Они не сговаривались идти вместе, однако оба пошли по одному и тому же направлению, оба пересекли базарную площадь, прошли мимо собора, вышли в степь и взобрались на высокий обрыв, где оба сели и молча стали созерцать огромный торжественный небосвод. Звезды сверкали неподвижно, и только время от времени какая-нибудь звезда огненной змейкой прорезала пространство.

– Да, – сказал доктор, – умер наш Дон Кихот баклажанский.

Они помолчали.

– Вы что, сестрицу свою очень любите?

– Да я ее плохо знаю… Всю жизнь провели в разных городах. Я в Москве, она то здесь, то в Киеве.

– Ага… Так, так… Гнуснейшая, простите меня, тварь. То есть это, конечно, с моей субъективной точки зрения. Жестокая девушка. Разве это не гнусность?

– А вы ее хорошо знаете?

– Еще бы. Ведь я почти всю жизнь в этой помойке жил…

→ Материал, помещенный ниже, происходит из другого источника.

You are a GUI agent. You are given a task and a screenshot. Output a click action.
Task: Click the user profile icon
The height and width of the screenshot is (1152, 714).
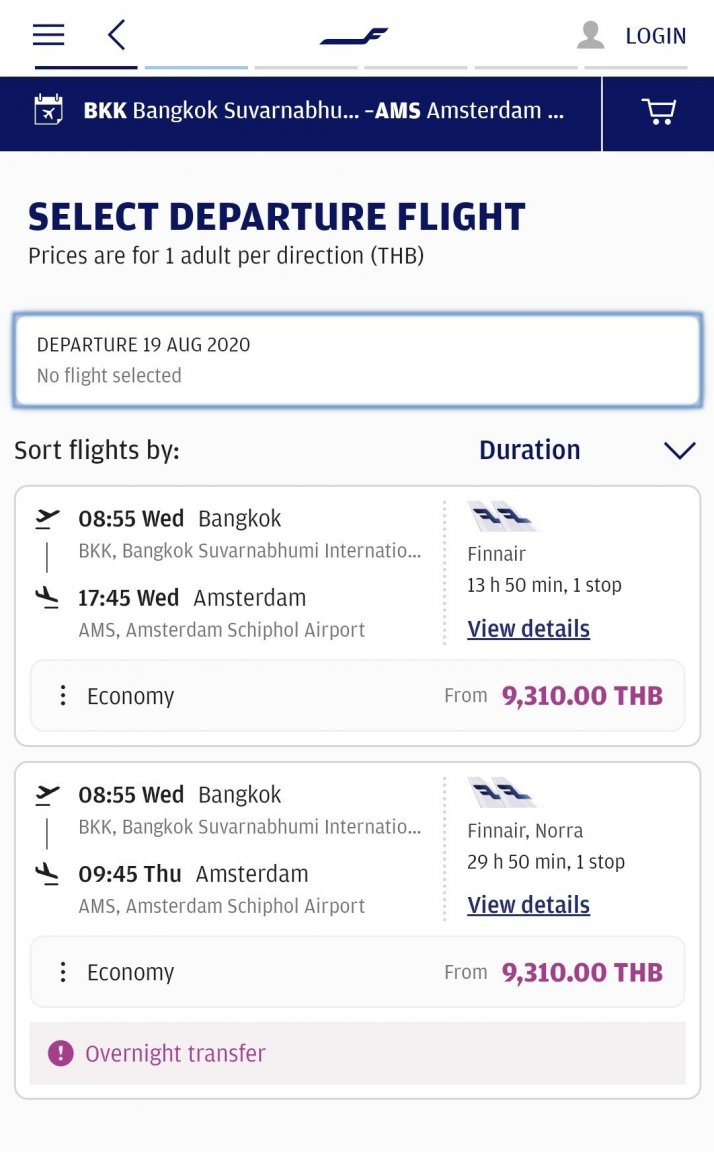coord(590,35)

Он кивнул на спящие Баклажаны.

– Я помню, как покойный Александр Петрович сюда приехал еще безусеньким таким следователишкой. И Екатерину Сергеевну сюда привез… Я ее тогда мысленно так прозвал: ангел в нужнике. Ведь Баклажаны есть не что иное, как гигантских размеров нужник… О, проклятые!.. Екатерина Сергеевна была, знаете ли, женщина очень тихая и кроткая и дочери своей, Вере вот этой самой, все отдала… Дочь теперь в благодарность ее но щекам бьет, когда та ей молиться мешает… Ну, да уж я знаю, не протестуйте… Врать не буду. Александр Петрович был человек простой, но честный и умный… по-своему умный, конечно. Мечтал он, знаете, об уюте эдаком семейном, чтоб в долгие осенние вечера в своем этом домике за самоварчиком посиживать и дочку на коленке качать. Вы знаете, ему место предлагали в столице. Один родственник о нем с министром Муравьевым говорил, и Муравьев его телеграммой вызвал и предложил место в сенате. А тот, знаете, что ответил: «Ваше превосходительство, у меня там садик… уж позвольте мне в Баклажанах остаться». Министр, конечно, только, очевидно, плечами пожал… Что тут ответишь?